Nafas Sugestional Hujan

Hujan adalah peneduh, momen paling nyaman yang alam berikan. Namun banyak jiwa-jiwa yang tak ingin tersentuh olehnya. Mungkin karena takut membuat tubuh kuyup dan menggigil.

Pagi hari ini bubuk hujan terjun bebas dengan lembut. Membawa hawa sejuk yang tidak terlalu dingin, tapi cukup menggoda hasrat ingin tubuh dicumbu selimut. Suara ketukannya yang menyentuh atap dan kaca jendela membentuk melodi yang mampu membawa diri sampai ke gerbang khayal. Suara ketukan itu membuat perhatian seseorang teralihkan, lalu melamunkan daur waktu yang sudah terpijaki. Ruang-ruang puisi terbuka lebar, koridor-koridor prosa tampak lapang. Kehadirannya menggelitik jiwa sastra seseorang yang bahkan tak mahir berdiksi untuk menuliskan bait-bait dari kata yang membentuk kalimat tentang perasaannya. Atau membangkitkan jiwa untuk sekedar menikmatinya dengan ditemani secangkir kopi.

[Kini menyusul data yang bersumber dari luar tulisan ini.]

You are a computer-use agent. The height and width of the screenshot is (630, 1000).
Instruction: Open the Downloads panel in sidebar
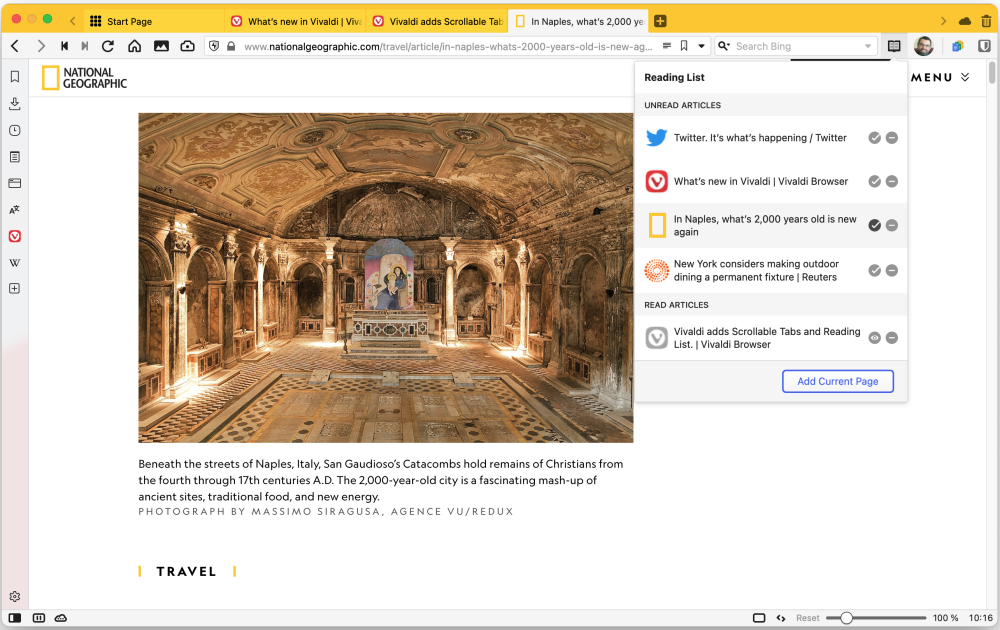[15, 104]
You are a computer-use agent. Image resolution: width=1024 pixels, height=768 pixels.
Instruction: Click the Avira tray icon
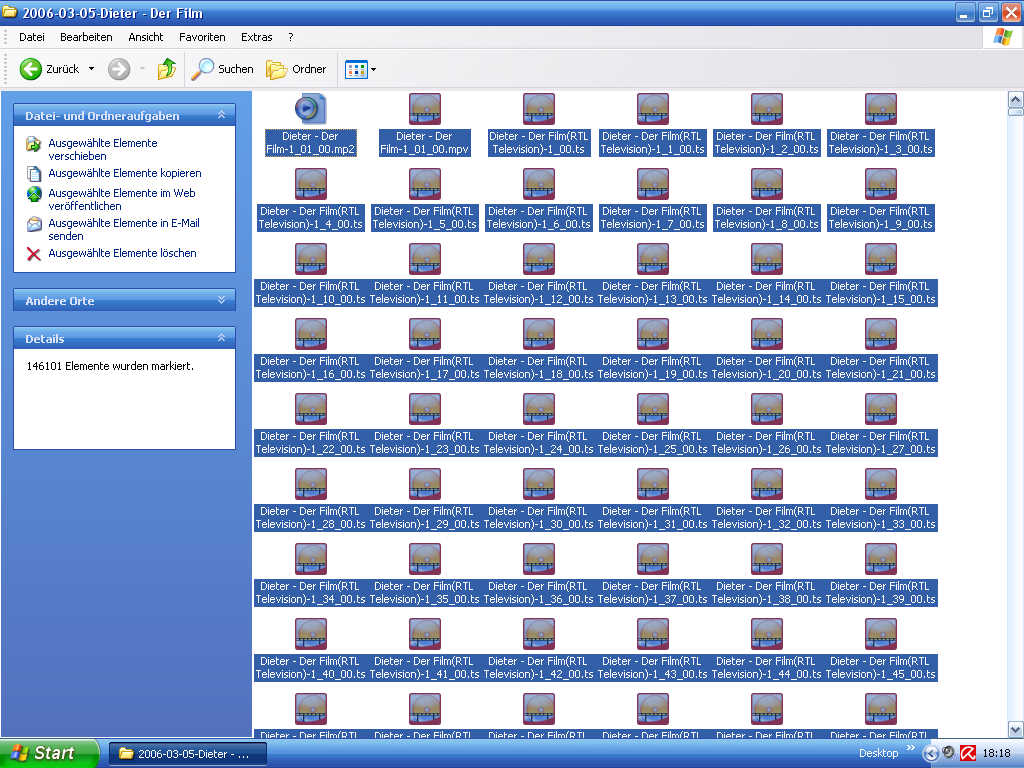tap(968, 753)

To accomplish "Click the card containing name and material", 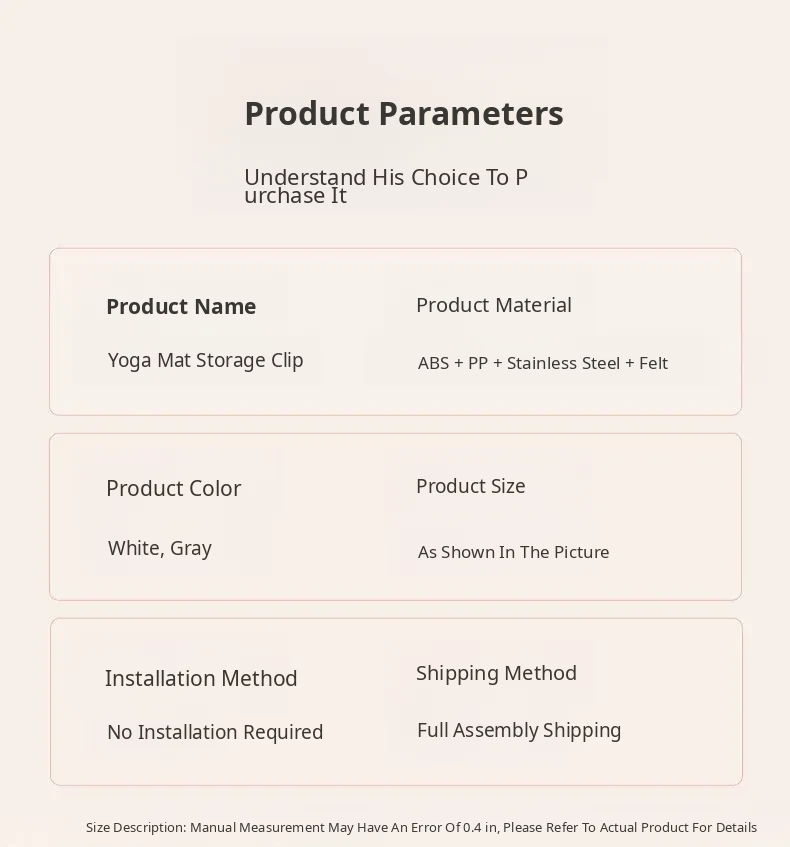I will 395,395.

Hujan mampu meresonansikan ingatan dan memberi keleluasaan bagi jiwa-jiwa yang tertatih di hantam rindu atau terbuang akibat mempertahankan cinta bisu.  Banyak hati
terperangkap di masa lampau hanya dengan berdiri di bawahnya. Memori-memori yang sakit, wajah yang meninggalkan bayangan, senyum pudar dan luka memerih. Entah mengapa rasa cinta dan luka selalu hadir di kala rintik tergelincir dari atap rumah. Mengapa salah satu dari keduanya tak muncul pada periode lain saja? Misalnya pada mentari yang berpapasan dengan embun atau senja yang dibias debur ombak. Terdengar lebih saga, namun manusia mencari yang lebih sederhana. Mungkin karena hujan bisa hadir kapan saja dan dimana saja. Tidak perlu harus keluar rumah atau pergi jauh untuk mencarinya. Cukup duduk di beranda rumah atau berdiri di samping jendela kamar, nafas sugestional hujan bisa dinikmati. Tidak perlu harus menunggu pagi, siang ataupun malam. Hadirnya tidak terduga, hanya bisa diprediksi dengan segala ciri-cirinya. Itu yang membuat hujan terasa istimewa. Berbagai rasa mampu dihadirkannya memenuhi hati jiwa-jiwa perasa.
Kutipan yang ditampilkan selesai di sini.